Well another week passes and the challenge of writing fishing blogs in these somewhat constrained times remains. I mean, even the Whiting deserted our shores so how hard does it have to get before we wave the white flag of surrender. But have no fear friends, I have some good news – the fish are back and I do indeed have some very pleasing words to write today.
With water cold, rainfall run off still in force and mid-day massive tides I went for a dawn low water session. My logic was to aim for the deeper, warmer, more salty water under the incredible moon and rising sun which would surely stimulate any sight feeding fish into a frenzy of desire for my lug and sprat wrap tempters
The first thing that went wrong was that I overslept. So rather than setting up at 5:30 am ready for the last hour of ebb I actually arrived at the beach at 7:30. If that wasn’t enough it was seriously foggy. No sight of moon, or actually anything come to think of it. Just a grey soup that would make picking the moment of splash own after casting nigh on impossible. Flipping a coin as to return home or plough on I manned up and trudged across the mudflats towards the distant sound of breaking waves beyond the battleship grey world that had engulfed me.
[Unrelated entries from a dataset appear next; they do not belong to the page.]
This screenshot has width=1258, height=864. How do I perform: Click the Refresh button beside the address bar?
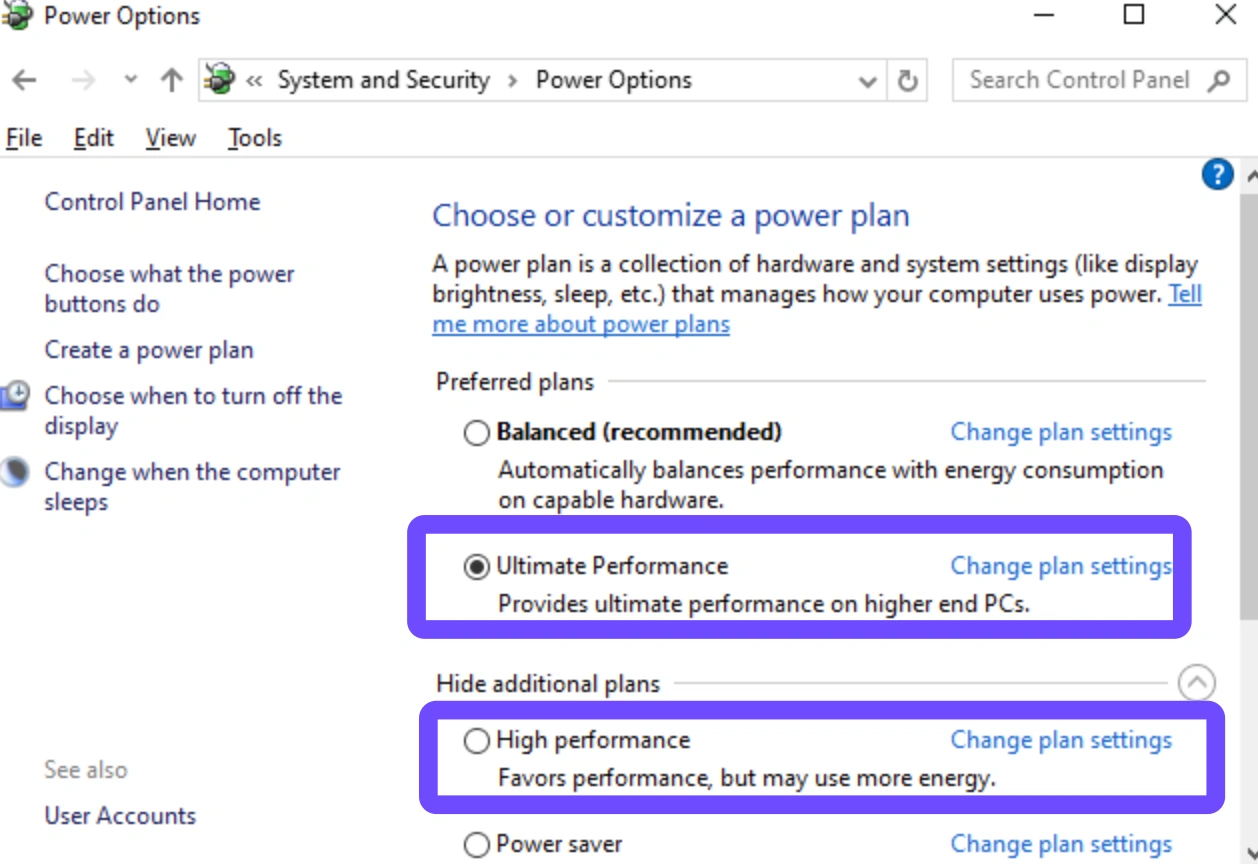click(908, 81)
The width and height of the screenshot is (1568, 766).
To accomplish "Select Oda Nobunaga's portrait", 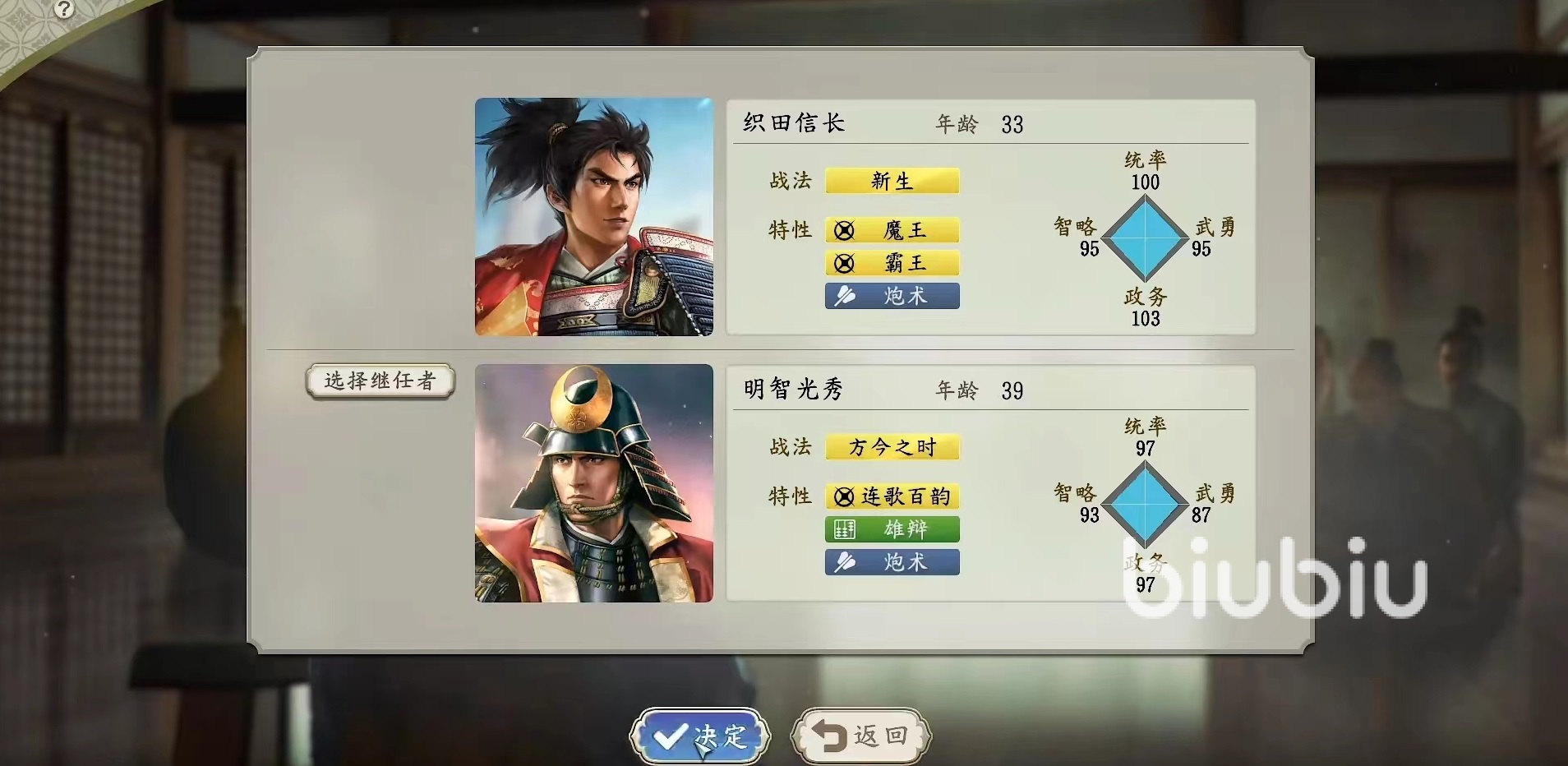I will point(594,217).
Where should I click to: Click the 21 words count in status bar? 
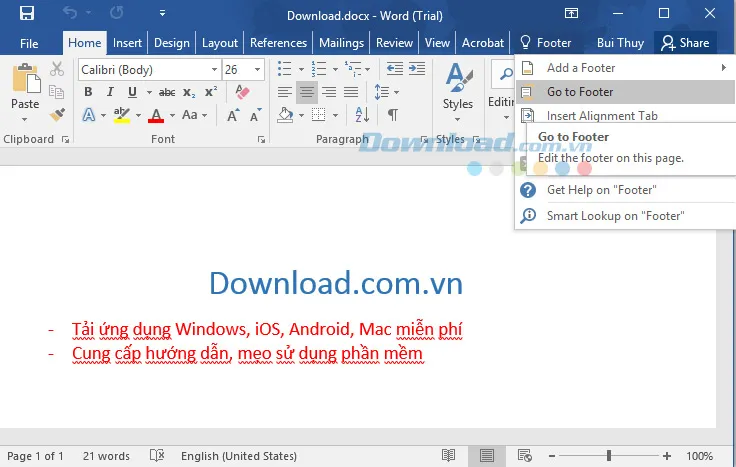pos(107,456)
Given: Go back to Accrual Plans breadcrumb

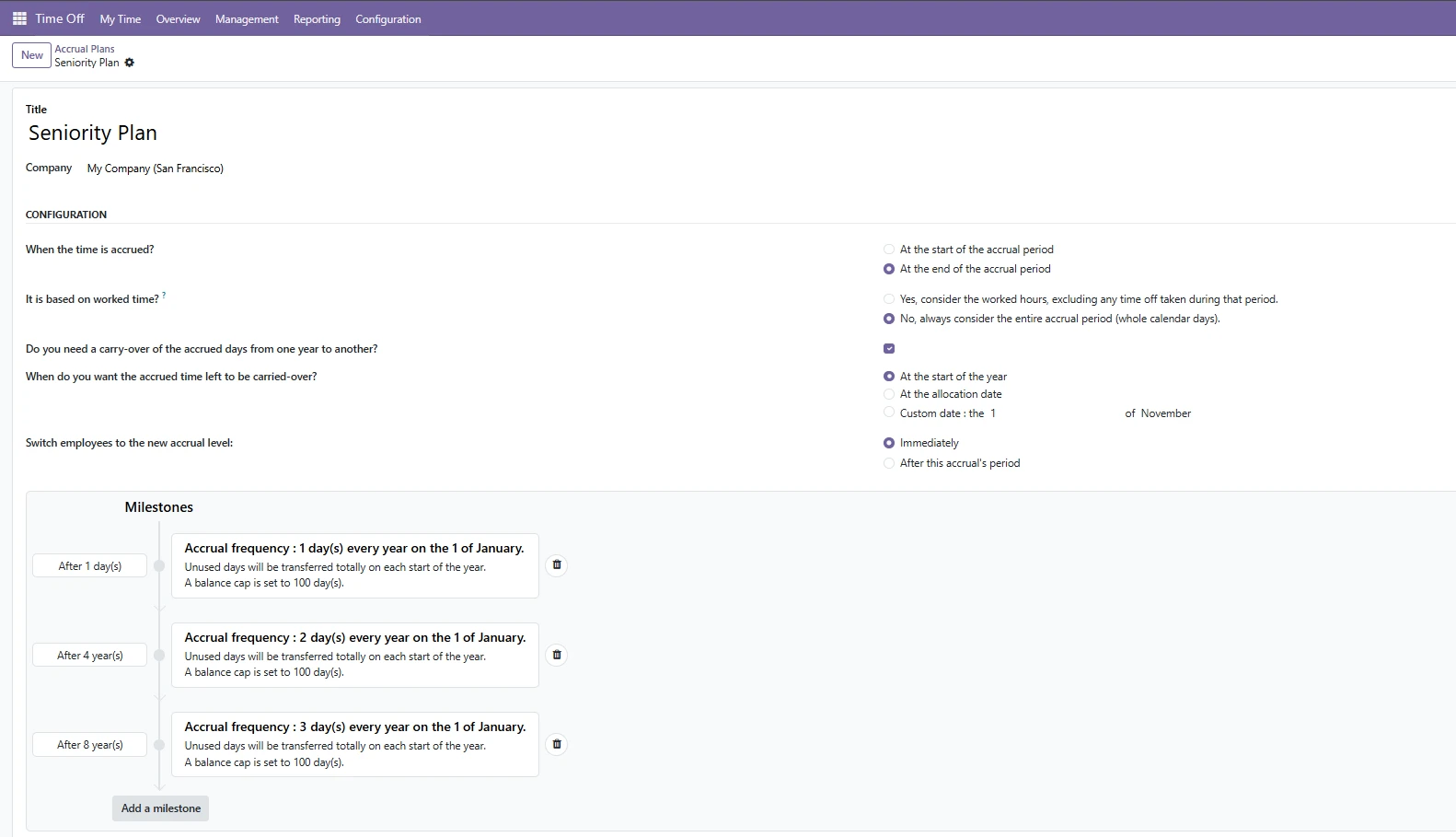Looking at the screenshot, I should coord(85,49).
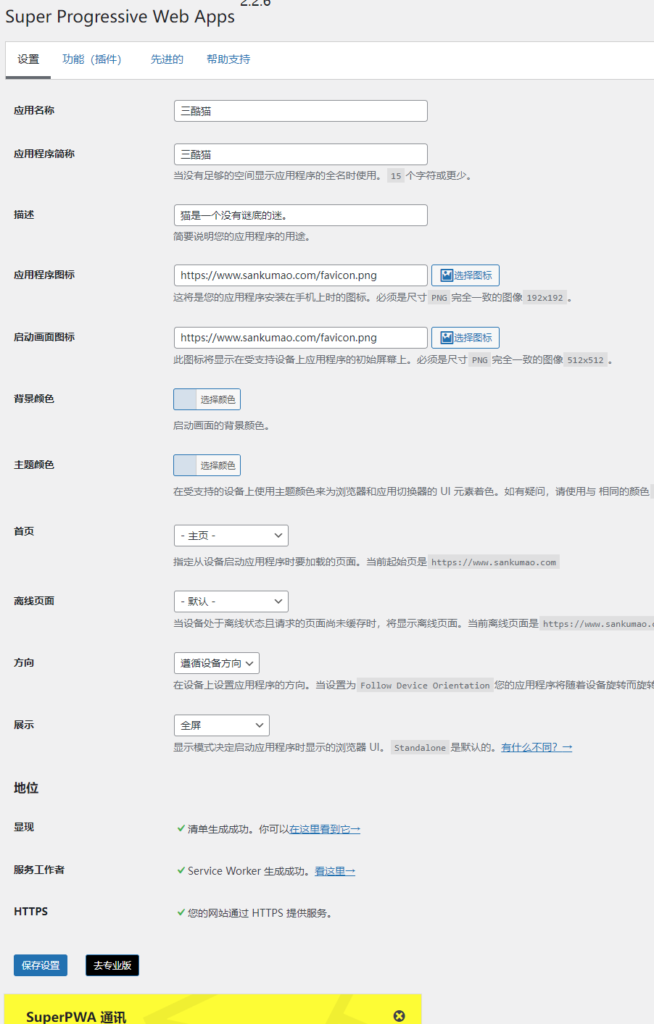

Finally I reached the point where land hit sea and set up, and for some reason having dragged a full size tackle box, trolley, rest, two rods and bait box half way across the dried out Blackwater I set up one rod and a spike. Worried that the tide would turn quickly I left the second rod in its quiver – so why I took it it the first place is beyond me but hey.
Low water meant casting into oyster bed rough ground so absolute suicide to us any terminal tackle that would snag, so a simple torpedo lead transporting a three hook clip down rig was flung out beyond the visible sphere of control. first cast, birds nest – my control over the recently serviced Penn mag 2 reel still work in progress made the thought of being at home with a big fry up even more of an appealing but no – I was here now and I had to go home with something to justify this lunacy.
Birds nest cleared and hooks re-baited given the g-force of the reel catastrophe having ripped the tender worms and sprats from my hooks all was set. I settled, tuned in to the geese noisily greeting the day and I breathed fresh air and immersed a selfish world of just me and nature for the first time in a week. I allowed myself to be absorbed by nature and felt totally insignificant within the context of the natural world.
In the back of my mind were however, two things – one was the catch reports from the last few days showing some good rays and secondly was a huge pull on my line last weekend which I missed out on. The positivity of the session potential ahead soon defeated the early poor form with sleep, reel and mood and I was in the groove. The fog began to lift in tandem with my emotions.
Second cast and I was in the fish. A real pull and the thornback I was targeting was, I hoped, hooked. The fish was putting up a good fight and worried about the line cutting on sharp oyster shells I was relieved when it surfaced. However, is was not a thornback but a decent Blonde Ray – the first for me on this beach. I was buzzing.
Gloating over this with anyone who I had details for on social media, after baiting up again I almost missed another decent tug but this time it felt more flounderish than anything. Easier to retrieve at speed to avoid the sharp shells I had the fish in quickly and the second gift of the day was in fact a beautiful Plaice. I know Carl and the Thames Estuary guys have been posting about them for the past week so I can happily report her that they have reached the Blackwater.
By 8:45 the tide began to flood at real pace and I was glad that I only had one rod in the water. Trying to hit the deeper water was now impossible so I was in that in-between tide time on the Blackwater where the mudflats are too shallow but you can’t cast beyond them. I should have gone home there and then, but persevering without a hope in hell I spent the next 90-minutes falling back meter by meter to the beach. Two decent fish bagged and two species for the essexanglers hunt I was happy but in reality, like most days, focusing on a short period of high-probability fishing would have saved me from the last part of the session. I will never learn.